--- START ---

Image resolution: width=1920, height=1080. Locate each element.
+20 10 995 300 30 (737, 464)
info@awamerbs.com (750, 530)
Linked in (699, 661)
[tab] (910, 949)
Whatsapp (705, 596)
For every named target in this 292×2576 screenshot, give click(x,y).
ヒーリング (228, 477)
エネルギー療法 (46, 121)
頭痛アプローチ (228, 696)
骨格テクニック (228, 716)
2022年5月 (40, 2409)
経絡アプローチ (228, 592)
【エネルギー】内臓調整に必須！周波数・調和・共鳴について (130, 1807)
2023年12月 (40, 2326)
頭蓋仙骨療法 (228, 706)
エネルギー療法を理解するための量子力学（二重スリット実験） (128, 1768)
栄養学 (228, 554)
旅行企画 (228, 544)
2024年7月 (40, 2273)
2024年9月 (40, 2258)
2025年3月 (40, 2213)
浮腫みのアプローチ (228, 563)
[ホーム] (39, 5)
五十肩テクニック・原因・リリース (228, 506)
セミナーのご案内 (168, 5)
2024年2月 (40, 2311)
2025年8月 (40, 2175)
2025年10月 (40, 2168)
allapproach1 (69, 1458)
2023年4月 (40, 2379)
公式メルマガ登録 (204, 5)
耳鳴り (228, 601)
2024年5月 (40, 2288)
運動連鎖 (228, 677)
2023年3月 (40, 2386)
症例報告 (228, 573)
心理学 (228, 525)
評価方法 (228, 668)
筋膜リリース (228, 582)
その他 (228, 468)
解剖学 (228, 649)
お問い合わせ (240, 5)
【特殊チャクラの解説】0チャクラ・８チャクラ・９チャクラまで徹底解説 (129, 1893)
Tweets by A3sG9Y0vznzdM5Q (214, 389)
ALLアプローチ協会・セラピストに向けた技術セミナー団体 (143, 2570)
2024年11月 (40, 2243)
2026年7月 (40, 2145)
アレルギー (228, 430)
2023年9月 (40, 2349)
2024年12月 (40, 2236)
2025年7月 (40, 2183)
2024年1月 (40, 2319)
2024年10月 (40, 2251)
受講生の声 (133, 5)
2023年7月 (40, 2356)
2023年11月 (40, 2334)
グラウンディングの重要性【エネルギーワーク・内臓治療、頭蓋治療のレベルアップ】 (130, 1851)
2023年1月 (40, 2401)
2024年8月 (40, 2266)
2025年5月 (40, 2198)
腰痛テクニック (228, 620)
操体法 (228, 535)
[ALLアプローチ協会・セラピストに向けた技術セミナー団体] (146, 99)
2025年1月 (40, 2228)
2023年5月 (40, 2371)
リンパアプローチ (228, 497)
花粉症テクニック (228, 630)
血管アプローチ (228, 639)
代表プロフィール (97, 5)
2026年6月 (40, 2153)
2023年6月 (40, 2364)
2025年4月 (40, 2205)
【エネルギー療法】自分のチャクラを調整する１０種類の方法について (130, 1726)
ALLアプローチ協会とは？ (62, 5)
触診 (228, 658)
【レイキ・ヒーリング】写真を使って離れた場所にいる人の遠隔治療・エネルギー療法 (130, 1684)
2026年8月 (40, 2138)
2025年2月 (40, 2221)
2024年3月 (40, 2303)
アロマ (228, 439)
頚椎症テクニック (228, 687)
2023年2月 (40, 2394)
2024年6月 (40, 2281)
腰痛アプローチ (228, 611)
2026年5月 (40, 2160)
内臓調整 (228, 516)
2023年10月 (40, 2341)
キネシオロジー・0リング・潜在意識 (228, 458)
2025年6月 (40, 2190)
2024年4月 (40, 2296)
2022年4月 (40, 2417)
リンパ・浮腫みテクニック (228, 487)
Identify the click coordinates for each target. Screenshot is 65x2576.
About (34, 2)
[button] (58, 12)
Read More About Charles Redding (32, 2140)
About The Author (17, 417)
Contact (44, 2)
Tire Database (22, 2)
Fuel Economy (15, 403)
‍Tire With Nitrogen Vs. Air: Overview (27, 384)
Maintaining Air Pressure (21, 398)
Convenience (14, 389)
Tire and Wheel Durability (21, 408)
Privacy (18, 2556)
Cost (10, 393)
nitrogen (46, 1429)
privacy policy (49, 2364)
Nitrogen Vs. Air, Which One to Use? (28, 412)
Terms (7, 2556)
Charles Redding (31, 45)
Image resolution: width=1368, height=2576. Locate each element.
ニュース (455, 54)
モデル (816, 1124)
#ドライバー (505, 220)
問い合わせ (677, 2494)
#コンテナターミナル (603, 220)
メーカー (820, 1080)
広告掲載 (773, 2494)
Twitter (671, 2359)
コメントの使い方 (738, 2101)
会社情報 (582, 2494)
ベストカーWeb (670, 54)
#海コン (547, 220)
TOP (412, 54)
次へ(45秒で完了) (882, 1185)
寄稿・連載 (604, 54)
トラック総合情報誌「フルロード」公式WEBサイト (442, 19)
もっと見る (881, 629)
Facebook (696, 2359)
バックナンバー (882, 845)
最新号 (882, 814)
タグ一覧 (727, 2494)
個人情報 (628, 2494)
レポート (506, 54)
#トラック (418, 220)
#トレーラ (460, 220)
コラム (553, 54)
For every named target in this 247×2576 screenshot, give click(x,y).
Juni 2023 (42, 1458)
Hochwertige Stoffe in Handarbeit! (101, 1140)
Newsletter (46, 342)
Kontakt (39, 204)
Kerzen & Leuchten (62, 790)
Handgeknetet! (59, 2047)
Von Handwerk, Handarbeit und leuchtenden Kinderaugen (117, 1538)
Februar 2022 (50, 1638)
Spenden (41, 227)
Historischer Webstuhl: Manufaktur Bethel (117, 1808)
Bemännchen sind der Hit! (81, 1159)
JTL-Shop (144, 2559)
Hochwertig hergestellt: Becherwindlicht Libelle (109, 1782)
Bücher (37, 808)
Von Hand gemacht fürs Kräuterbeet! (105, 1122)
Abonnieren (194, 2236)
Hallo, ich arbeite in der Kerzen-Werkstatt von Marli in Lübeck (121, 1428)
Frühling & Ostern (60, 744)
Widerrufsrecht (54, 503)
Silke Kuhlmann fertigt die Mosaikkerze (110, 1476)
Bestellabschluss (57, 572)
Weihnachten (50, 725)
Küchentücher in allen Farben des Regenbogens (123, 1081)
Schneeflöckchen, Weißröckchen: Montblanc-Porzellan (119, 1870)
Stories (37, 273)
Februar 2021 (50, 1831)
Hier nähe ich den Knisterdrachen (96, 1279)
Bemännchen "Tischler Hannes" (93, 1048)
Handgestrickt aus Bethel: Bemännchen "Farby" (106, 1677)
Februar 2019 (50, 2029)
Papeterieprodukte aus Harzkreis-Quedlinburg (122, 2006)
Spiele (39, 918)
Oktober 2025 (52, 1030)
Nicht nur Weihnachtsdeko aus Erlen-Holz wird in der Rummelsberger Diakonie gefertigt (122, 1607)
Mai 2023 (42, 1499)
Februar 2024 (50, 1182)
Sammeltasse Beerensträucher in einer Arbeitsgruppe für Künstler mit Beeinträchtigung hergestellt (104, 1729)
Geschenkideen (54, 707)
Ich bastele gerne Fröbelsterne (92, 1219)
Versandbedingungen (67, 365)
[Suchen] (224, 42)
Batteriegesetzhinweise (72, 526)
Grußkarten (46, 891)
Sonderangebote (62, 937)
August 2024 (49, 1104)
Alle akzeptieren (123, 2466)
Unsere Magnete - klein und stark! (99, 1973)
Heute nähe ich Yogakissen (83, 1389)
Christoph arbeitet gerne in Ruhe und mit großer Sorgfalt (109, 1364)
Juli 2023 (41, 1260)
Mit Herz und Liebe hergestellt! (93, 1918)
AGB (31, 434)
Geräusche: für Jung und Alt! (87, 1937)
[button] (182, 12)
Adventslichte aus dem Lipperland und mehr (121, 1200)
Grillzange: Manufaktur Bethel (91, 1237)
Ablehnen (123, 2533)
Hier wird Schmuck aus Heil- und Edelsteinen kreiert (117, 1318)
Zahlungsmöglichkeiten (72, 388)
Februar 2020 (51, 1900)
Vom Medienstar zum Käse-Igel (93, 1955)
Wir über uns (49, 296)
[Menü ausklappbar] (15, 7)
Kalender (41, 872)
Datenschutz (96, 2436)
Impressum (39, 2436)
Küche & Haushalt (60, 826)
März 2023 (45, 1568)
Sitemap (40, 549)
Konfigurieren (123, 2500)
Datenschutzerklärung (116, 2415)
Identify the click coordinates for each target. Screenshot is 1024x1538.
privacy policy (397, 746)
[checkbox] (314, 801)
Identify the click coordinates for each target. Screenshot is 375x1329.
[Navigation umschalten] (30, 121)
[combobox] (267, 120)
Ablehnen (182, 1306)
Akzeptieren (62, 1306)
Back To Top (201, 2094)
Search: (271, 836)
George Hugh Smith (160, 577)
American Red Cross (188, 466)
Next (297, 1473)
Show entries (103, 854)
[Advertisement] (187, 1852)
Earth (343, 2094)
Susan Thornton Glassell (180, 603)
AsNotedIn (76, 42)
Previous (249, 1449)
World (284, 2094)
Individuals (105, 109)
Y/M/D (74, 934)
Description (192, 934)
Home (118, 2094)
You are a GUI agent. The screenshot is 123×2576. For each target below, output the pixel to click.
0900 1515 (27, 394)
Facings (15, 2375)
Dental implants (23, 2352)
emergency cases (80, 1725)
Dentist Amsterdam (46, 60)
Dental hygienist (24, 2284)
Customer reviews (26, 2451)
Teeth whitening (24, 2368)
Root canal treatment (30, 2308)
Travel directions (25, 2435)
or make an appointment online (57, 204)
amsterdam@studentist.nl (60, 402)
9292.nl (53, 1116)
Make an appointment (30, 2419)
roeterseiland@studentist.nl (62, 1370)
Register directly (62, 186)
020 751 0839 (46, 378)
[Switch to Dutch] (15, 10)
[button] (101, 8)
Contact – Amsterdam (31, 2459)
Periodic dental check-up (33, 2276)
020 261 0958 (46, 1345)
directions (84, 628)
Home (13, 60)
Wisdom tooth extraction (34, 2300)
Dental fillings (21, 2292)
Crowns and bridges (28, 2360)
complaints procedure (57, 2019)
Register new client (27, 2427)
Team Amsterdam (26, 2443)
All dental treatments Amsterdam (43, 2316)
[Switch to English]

--- END ---

# WHAT IS BEING ASKED:
Write out a verbatim copy of the data, beginning with its first line and ending with the line that contains "代表プロフィール (97, 5)".

# TASK RESPONSE:
Image resolution: width=1920, height=1080. Locate each element.
+20 10 995 300 30 (737, 464)
info@awamerbs.com (750, 530)
Linked in (699, 661)
[tab] (910, 949)
Whatsapp (705, 596)
For every named target in this 292×2576 screenshot, give click(x,y).
ヒーリング (228, 477)
エネルギー療法 (46, 121)
頭痛アプローチ (228, 696)
骨格テクニック (228, 716)
2022年5月 (40, 2409)
経絡アプローチ (228, 592)
【エネルギー】内臓調整に必須！周波数・調和・共鳴について (130, 1807)
2023年12月 (40, 2326)
頭蓋仙骨療法 (228, 706)
エネルギー療法を理解するための量子力学（二重スリット実験） (128, 1768)
栄養学 (228, 554)
旅行企画 (228, 544)
2024年7月 (40, 2273)
2024年9月 (40, 2258)
2025年3月 (40, 2213)
浮腫みのアプローチ (228, 563)
[ホーム] (39, 5)
五十肩テクニック・原因・リリース (228, 506)
セミナーのご案内 (168, 5)
2024年2月 (40, 2311)
2025年8月 (40, 2175)
2025年10月 (40, 2168)
allapproach1 (69, 1458)
2023年4月 (40, 2379)
公式メルマガ登録 (204, 5)
耳鳴り (228, 601)
2024年5月 (40, 2288)
運動連鎖 (228, 677)
2023年3月 (40, 2386)
症例報告 (228, 573)
心理学 (228, 525)
評価方法 (228, 668)
筋膜リリース (228, 582)
その他 (228, 468)
解剖学 (228, 649)
お問い合わせ (240, 5)
【特殊チャクラの解説】0チャクラ・８チャクラ・９チャクラまで徹底解説 (129, 1893)
Tweets by A3sG9Y0vznzdM5Q (214, 389)
ALLアプローチ協会・セラピストに向けた技術セミナー団体 (143, 2570)
2024年11月 (40, 2243)
2026年7月 (40, 2145)
アレルギー (228, 430)
2023年9月 (40, 2349)
2024年12月 (40, 2236)
2025年7月 (40, 2183)
2024年1月 (40, 2319)
2024年10月 (40, 2251)
受講生の声 (133, 5)
2023年7月 (40, 2356)
2023年11月 (40, 2334)
グラウンディングの重要性【エネルギーワーク・内臓治療、頭蓋治療のレベルアップ】 (130, 1851)
2023年1月 (40, 2401)
2024年8月 (40, 2266)
2025年5月 (40, 2198)
腰痛テクニック (228, 620)
操体法 (228, 535)
[ALLアプローチ協会・セラピストに向けた技術セミナー団体] (146, 99)
2025年1月 (40, 2228)
2023年5月 (40, 2371)
リンパアプローチ (228, 497)
花粉症テクニック (228, 630)
血管アプローチ (228, 639)
代表プロフィール (97, 5)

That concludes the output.